» **How to complete this task**: Pull out every line below containing the word "terminal".

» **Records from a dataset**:
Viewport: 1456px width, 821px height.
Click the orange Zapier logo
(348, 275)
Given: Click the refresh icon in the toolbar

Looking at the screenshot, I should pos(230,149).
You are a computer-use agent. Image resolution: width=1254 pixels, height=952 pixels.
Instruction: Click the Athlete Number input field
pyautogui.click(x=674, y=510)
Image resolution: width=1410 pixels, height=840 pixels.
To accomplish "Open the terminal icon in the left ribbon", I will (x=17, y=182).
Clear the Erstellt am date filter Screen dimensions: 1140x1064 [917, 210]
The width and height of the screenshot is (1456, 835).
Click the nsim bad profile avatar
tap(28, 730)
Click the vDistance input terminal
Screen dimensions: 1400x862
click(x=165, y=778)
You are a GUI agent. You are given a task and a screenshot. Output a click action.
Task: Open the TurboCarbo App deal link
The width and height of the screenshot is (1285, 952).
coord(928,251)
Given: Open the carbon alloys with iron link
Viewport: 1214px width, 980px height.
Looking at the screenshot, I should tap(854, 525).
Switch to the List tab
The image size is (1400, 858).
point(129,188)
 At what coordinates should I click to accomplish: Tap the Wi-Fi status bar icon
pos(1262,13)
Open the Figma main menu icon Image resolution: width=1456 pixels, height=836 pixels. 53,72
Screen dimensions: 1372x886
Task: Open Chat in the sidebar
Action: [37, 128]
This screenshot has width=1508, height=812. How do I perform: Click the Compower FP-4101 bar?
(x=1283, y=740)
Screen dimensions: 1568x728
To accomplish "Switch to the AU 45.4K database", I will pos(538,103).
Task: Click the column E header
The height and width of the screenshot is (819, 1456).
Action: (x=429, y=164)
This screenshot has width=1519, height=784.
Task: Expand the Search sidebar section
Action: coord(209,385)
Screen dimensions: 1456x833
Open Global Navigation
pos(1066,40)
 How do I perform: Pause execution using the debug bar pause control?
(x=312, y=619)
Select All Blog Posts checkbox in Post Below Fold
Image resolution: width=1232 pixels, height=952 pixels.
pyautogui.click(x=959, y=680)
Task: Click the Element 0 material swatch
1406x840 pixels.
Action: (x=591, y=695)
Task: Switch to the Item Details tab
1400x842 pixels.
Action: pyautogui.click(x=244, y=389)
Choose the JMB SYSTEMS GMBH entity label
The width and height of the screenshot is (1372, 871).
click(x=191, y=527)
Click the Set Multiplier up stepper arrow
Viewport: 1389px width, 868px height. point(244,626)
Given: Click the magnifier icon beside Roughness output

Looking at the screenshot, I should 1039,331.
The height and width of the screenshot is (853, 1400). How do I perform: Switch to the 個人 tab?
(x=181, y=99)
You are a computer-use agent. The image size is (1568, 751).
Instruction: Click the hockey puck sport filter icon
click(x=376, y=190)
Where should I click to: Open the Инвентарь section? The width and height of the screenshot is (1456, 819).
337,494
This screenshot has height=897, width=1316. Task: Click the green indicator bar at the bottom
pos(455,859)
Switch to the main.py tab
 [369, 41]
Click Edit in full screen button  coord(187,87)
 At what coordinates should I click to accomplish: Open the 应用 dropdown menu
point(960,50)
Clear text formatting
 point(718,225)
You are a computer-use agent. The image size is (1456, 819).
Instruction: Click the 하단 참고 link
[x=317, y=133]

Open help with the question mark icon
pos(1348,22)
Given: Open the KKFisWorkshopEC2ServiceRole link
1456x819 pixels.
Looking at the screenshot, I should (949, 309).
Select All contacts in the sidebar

» **Response for this exercise**:
To accomplish "Open the terminal icon in the left ribbon", I will (x=17, y=182).
Click the vDistance input terminal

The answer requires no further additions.